Visto de cierta manera, no es otra cosa que una introducción con punch que habrá de perder importancia una vez que se narre el drama que se aproxima: la caída dentro de un surco de un escalador de montañas, cuyo brazo queda atrapado entre el muro y una roca enorme. Si se mira desde otro punto, es la presentación del protagonista según Danny Boyle –el director inglés conocido por retomar temas oscuros y presentarlos bajo una luz brillante.

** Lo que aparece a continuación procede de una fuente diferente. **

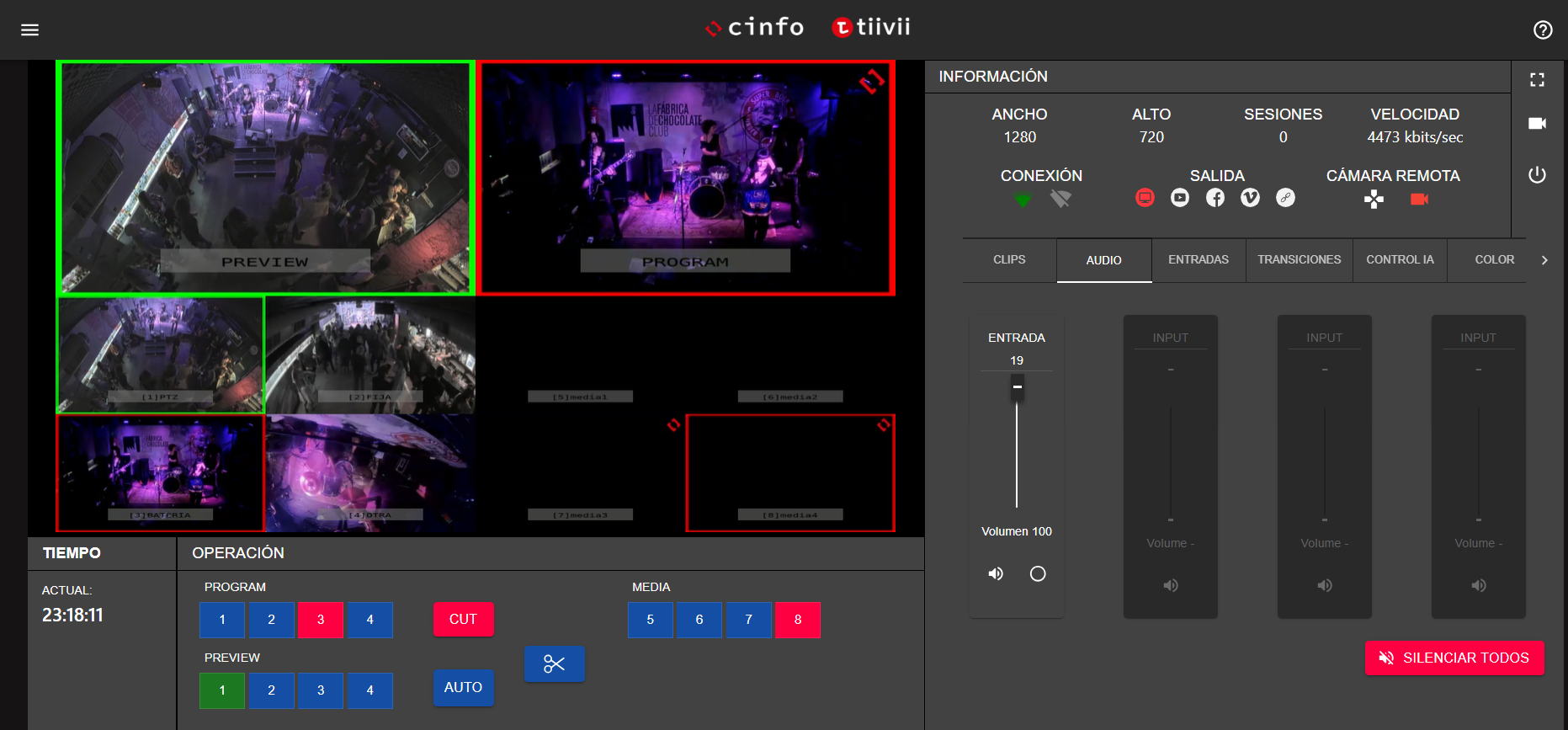
Task: Click the [4]OTRA camera thumbnail
Action: click(x=370, y=472)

En el mejor ejemplo de ello, su controvertida Trainspotting (1996), el junkie protagonista, Renton, hace una descripción memorable de un golpe de heroína: “Piensa en el mejor orgasmo que has tenido, multiplícalo por mil, y sigues lejos de imaginar qué se siente.” Primo muy lejano de Renton –pero, al final, emparentado–, Aron es también adicto al vértigo y establece sus prioridades alrededor de él. En las películas que protagonizan, esta adicción no es objeto de un juicio de valor.

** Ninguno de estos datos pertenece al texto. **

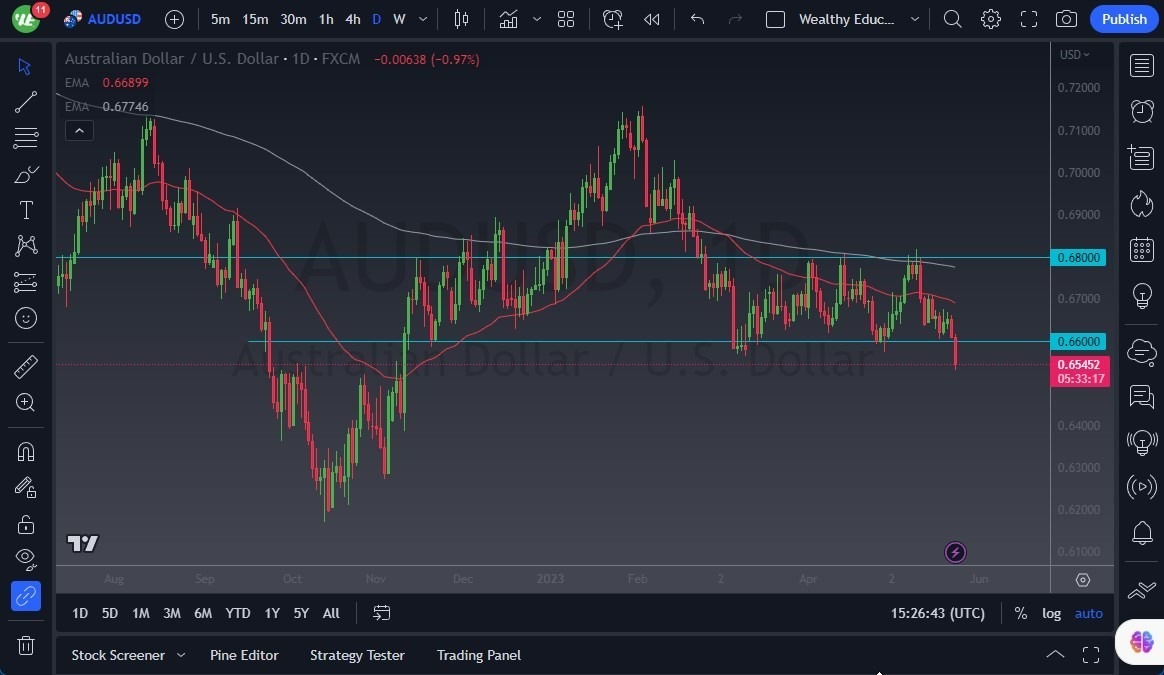1164x675 pixels.
Task: Open the Hotlists flame panel
Action: pos(1142,203)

En 127 horas, Boyle hace un primer retrato de Aron no a partir de su biografía sino con flashes de su temperamento. Sin embargo, llegado el momento, establece la premisa con la gravedad que le corresponde: al resbalar en el surco, el peso de su cuerpo (potenciado por la caída) hizo que los bloques de piedra tuvieran sobre su brazo el efecto de una aplanadora. Sus huesos, cartílagos y venas quedaron atascados en un espacio por el que no pasaría una hoja de papel. Tras cinco días de inmovilidad y desgaste, el personaje debe elegir entre seguir acompañando a su brazo o separarse de él. Habiendo comprobado que su única “herramienta” –una navajita suiza– no servía para cincelar piedra, el personaje la usa para hacerse una amputación.

Decir esto no es “contar el final”. La anécdota espeluznante que recrea 127 horas le sucedió a Aron Ralston, un ingeniero mecánico, en mayo de 2003. Ralston sobrevivió a la tragedia, y la contó en el libro Between a rock and a hard place. Fue nombrado “Persona del año” por las revistas GQ y Vanity Fair, y ha sido invitado a los talk shows más populares de Estados Unidos. O sea, es considerado un héroe nacional.

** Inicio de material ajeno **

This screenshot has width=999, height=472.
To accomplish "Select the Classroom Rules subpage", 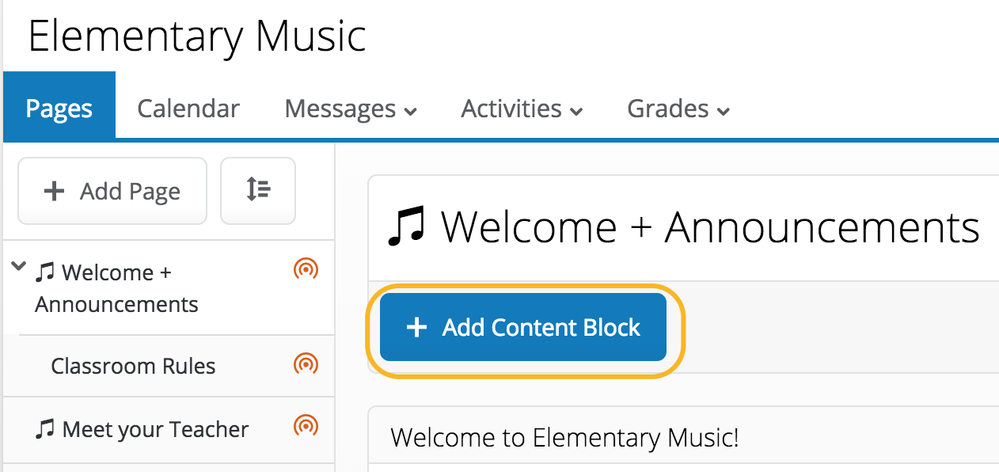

Gracias a la mirada de Boyle, el Ralston interpretado por James Franco es más interesante que un héroe. La película subvierte las reglas del subgénero “relatos de supervivencia”, estancado en el realismo más plano y que no pasa de ser gore y sentimental a la vez. La historia de Ralston es brutal pero, irónicamente, poco “atractiva” para un cine que narra historias brutales solo si son dinámicas. Entre la caída en el surco y la amputación del brazo de Ralston no habría, por así decirlo, mucho campo de acción.

Enfrentado al reto de acompañar durante más de una hora a un personaje debilitado e inmóvil, Boyle opta por hacerlo en otro plano de la realidad: aquel al que nos lleva la mente cuando percibe que el entorno es imposible de tolerar.

Las “nuevas” realidades de Ralston no son un paseo por el parque. Según van pasando las horas (que él llega a experimentar como minutos o meses) es visitado por personas de su presente y de su pasado que le recuerdan lo que ha hecho mal: la exnovia con quien, por lo visto, se portó como un patán; su madre, siempre esperando que la llame por teléfono; gente a la que pudo avisarle adónde se iba de excursión pero, simplemente, no lo hizo. Otras visiones se desprenden de sus necesidades fisiológicas: cuando (por fin) un rayo de sol se cuela entre las rocas, evoca la manta con la que lo cubría su padre cuando salían de excursión. La sed, insoportable, lo transporta a una fiesta llena de latas de cerveza apiladas sobre camas gigantes de hielo. Los momentos de delirio de Aron conviven con periodos de lucidez, en los que toma conciencia de su deterioro físico y de las pocas probabilidades de salir vivo de ahí. Usa su videocámara para registrar la experiencia y, según va perdiendo esperanza, para despedirse de su familia y sacarse del pecho culpas y arrepentimientos. Este formato le sirve a Boyle para agregar otra dimensión al cuento: el tiempo capturado, que Ralston usa para recuperar su pasado –y torturarse todavía más.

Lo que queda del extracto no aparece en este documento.